Headlines
Loading...
Oleh. N.S. Rahayu

SSCQMedia.Com- Aku haturkan rasa terima kasihku padamu, Ibu. Perjuangan dan pengorbananmu tak pernah mati dalam ingatanku. 

Ibuku, sosok sederhana, cantik, cerdas, tidak sombong, lemah lembut, dan suka menolong. Meski lahir dari keluarga yang tersisih, karena kemiskinan, Ibu selalu tersenyum menawan, tak banyak kata namun aksinya nyata. 

Kami tinggal di rumah kecil yang dipinjamkan oleh Perhutani Banjarejo, Ngawi sebagai fasilitas guru yang mau mengajar di wilayah Perhutani Banjarbanggi, Banjarejo. Alhamdulillah ada listrik meski kecil, dan air dari sumur bur yang dimiliki pihak Perhutani. Pinjaman dan fasilitas itu cukup membantu meringankan perekonomian keluarga. Ibu dan bapak sangat mensyukuri semua yang ada.

Kami tiga bersaudara. Aku adalah si bungsu, ada kakak pertama laki-laki, dan kakak kedua perempuan. Ditambah ada adik dari bapak [bulik) yang ikut bersama keluarga kami, sebagai balas jasa karena putrinya yang sudah yatim disekolahkan oleh ibu. Pekerjaannya bersih-bersih rumah.

Ibu bekerja sebagai seorang guru SD di desa, namanya SD Banjarbanggi. Nama ibuku Sumini.
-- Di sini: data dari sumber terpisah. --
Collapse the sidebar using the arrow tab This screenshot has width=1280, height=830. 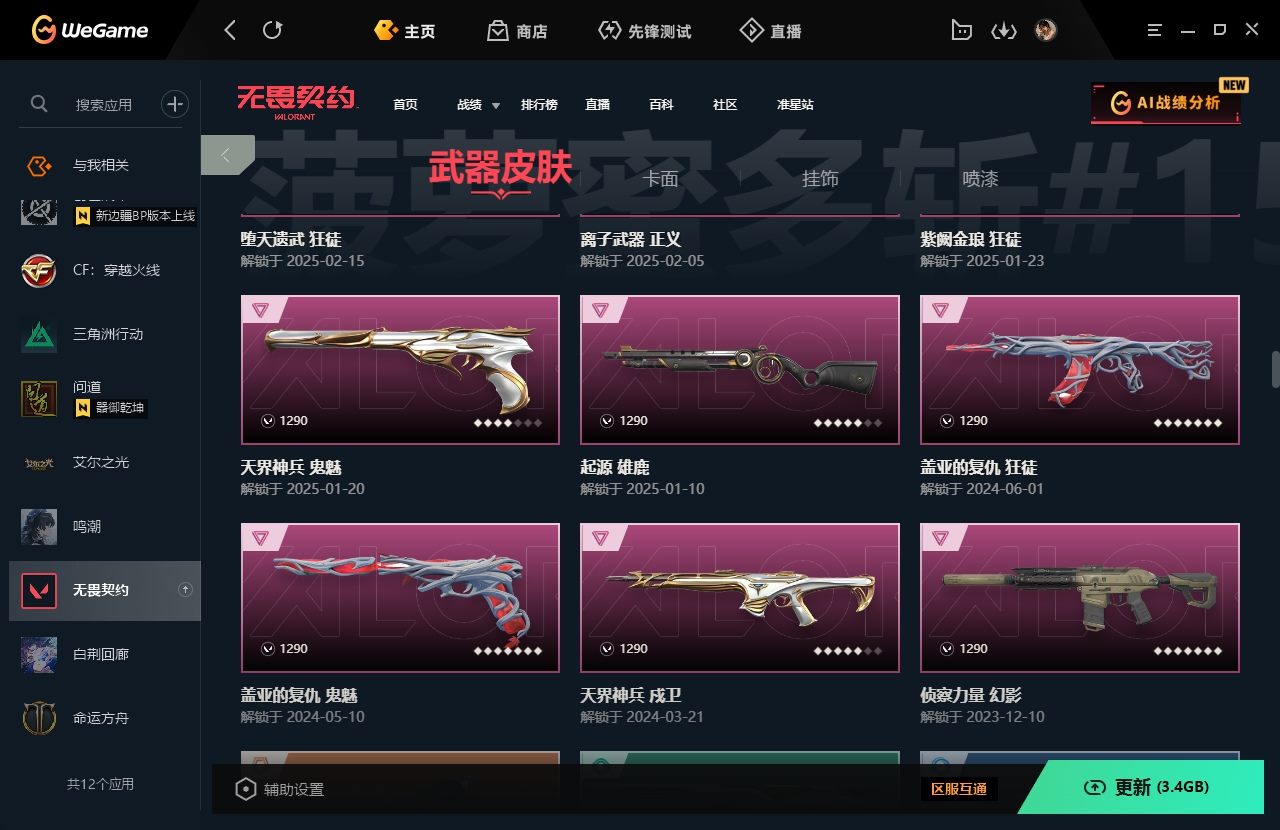tap(227, 155)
Ibu sangat mencintai pekerjaannya. 

Saat itu perekonomian tak menentu, sehingga ada yang merendahkan pekerjaan guru, karena penghasilan seorang sopir dan buruh lebih banyak dari gaji guru. Kejadian itu sekitar 50 an tahun lalu. Namun, pilihan ibu tetap menjadi guru, mencerdaskan anak bangsa, tak terpikir untuk keluar mencari penghasilan yang lebih besar.

Menurut pandanganku, si bocah kecil yang masih duduk di bangku SD , orang tuaku keluarga miskin, karena kehidupan sehari-hari yang kurasa, sangat-sangat sederhana sekali. Bahkan penuh hinaan. 

Baju seragam dipakai dari kelas 1 sampai kelas enam, guru dan tetangga yang lain mengatakan bajuku adalah baju masa depan di depanku langsung. Ibu membuatkan baju seragam untukku dengan tangan sendiri dan selalu dibuat kedodoran, sehingga bisa terus dipakai sampai kelulusan SD. Cara pakainya cukup sabuk dikencangkan, maka pinggang baju akan mengikutinya. Sebenarnya aku malu! Tapi tak pernah kuhiraukan ejekan yang memerahkan telinga, karena aku bangga dengan ibuku yang pandai bikin baju sendiri. 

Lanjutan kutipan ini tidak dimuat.